→ WHAT TO DO: Reproduce the rows from the line with "I will 18,29." up to and including the line with "tap(36, 15)", swapping "Given" for "Provided" and keeping everything else the same.

→ Rows for locating described items:
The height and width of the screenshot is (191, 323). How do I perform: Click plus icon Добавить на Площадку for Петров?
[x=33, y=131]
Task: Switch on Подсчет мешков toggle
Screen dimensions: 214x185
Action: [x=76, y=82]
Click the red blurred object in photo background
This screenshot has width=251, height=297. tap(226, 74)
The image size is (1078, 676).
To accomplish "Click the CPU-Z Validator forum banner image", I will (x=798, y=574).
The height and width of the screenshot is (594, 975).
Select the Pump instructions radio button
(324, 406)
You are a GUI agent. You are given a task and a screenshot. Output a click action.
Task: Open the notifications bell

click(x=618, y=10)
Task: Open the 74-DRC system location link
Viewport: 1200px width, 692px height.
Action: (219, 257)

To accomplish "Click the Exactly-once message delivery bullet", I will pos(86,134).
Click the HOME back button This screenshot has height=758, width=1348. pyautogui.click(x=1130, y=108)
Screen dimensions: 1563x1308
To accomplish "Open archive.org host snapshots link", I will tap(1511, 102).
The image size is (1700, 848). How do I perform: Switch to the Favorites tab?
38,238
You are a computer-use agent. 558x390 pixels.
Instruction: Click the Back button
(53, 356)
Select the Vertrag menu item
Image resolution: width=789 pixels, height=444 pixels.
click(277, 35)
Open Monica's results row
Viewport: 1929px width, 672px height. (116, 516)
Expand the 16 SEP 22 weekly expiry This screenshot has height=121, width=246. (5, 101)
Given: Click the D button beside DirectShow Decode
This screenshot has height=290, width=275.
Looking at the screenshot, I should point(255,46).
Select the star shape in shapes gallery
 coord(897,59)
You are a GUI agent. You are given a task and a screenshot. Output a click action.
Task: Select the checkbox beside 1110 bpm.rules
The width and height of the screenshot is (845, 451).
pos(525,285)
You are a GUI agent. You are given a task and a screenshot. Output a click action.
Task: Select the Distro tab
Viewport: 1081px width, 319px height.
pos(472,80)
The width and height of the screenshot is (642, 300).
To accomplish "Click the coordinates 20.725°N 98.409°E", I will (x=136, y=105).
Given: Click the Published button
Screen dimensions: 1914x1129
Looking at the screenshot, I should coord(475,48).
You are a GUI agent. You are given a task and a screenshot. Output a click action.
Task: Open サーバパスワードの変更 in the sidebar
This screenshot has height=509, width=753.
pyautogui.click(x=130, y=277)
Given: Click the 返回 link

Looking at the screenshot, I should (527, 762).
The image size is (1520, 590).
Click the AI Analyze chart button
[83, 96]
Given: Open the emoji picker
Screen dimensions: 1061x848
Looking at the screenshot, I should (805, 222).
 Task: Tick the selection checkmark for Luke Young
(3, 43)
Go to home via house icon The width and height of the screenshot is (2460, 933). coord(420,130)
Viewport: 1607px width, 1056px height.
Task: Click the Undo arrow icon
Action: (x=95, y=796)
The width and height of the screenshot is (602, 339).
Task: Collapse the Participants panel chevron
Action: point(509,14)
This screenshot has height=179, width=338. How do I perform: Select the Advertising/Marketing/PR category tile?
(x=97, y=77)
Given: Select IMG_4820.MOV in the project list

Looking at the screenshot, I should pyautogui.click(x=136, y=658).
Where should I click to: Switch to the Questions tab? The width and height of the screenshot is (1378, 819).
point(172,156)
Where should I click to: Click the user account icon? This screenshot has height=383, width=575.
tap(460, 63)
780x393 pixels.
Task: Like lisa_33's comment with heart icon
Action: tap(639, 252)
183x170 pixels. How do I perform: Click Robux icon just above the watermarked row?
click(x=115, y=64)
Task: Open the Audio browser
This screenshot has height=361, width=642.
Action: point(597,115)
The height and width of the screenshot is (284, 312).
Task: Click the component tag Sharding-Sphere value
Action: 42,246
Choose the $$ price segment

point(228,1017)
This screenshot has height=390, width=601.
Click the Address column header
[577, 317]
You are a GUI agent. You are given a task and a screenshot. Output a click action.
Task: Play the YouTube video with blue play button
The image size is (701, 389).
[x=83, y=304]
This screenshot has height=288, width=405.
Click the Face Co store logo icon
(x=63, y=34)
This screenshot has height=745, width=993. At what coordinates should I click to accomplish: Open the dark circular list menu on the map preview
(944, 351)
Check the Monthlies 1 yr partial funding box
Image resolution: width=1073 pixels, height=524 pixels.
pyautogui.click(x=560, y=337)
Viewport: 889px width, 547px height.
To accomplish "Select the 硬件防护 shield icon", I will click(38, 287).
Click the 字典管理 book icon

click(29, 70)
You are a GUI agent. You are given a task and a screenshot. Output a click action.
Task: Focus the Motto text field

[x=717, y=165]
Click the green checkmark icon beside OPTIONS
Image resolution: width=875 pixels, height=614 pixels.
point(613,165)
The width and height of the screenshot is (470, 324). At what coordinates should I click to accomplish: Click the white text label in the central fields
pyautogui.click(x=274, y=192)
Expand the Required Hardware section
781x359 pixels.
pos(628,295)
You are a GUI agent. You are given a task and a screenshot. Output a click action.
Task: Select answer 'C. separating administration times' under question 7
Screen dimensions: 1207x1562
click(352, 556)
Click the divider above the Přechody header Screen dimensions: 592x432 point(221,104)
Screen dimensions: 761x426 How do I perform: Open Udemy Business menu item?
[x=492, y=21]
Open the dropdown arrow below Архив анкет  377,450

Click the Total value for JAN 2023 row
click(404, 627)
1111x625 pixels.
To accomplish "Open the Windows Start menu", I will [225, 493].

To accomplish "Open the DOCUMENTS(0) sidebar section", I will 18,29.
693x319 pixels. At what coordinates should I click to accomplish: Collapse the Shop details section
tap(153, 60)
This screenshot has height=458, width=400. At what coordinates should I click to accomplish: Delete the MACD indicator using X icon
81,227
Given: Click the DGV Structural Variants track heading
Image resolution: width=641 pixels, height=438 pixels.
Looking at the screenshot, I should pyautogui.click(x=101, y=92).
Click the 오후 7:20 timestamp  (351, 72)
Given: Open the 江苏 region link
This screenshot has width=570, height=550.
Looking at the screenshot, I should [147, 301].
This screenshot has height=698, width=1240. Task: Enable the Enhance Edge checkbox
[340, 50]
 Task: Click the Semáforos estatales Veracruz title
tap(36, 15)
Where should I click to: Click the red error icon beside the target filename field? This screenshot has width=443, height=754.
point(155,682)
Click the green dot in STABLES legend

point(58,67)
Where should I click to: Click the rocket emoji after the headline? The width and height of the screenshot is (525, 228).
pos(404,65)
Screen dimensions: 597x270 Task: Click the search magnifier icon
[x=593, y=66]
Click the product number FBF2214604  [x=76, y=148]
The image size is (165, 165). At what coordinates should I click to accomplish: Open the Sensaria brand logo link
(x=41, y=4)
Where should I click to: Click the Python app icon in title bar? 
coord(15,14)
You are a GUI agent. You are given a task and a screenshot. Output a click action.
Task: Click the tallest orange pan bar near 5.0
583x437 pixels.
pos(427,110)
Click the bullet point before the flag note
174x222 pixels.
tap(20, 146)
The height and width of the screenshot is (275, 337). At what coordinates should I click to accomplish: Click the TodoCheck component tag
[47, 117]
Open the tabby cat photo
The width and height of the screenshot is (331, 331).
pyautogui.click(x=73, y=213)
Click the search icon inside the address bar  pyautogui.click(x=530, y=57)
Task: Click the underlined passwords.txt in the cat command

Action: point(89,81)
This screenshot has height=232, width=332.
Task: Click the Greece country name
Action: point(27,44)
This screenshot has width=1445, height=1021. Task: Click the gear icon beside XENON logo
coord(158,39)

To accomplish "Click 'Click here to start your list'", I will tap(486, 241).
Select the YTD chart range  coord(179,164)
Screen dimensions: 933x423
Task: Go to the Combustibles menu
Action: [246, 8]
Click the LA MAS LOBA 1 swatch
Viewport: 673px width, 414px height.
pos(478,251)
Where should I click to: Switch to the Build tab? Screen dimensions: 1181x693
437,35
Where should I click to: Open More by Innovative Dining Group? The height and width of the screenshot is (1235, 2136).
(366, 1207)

→ ANSWER FOR THIS EXERCISE:
To accomplish "Open the DOCUMENTS(0) sidebar section", I will 18,29.
693x319 pixels. At what coordinates should I click to accomplish: Collapse the Shop details section
tap(153, 60)
This screenshot has height=458, width=400. At what coordinates should I click to accomplish: Delete the MACD indicator using X icon
81,227
Provided: Click the DGV Structural Variants track heading
Image resolution: width=641 pixels, height=438 pixels.
Looking at the screenshot, I should pyautogui.click(x=101, y=92).
Click the 오후 7:20 timestamp  (351, 72)
Provided: Open the 江苏 region link
This screenshot has width=570, height=550.
Looking at the screenshot, I should [147, 301].
This screenshot has height=698, width=1240. Task: Enable the Enhance Edge checkbox
[340, 50]
 Task: Click the Semáforos estatales Veracruz title
tap(36, 15)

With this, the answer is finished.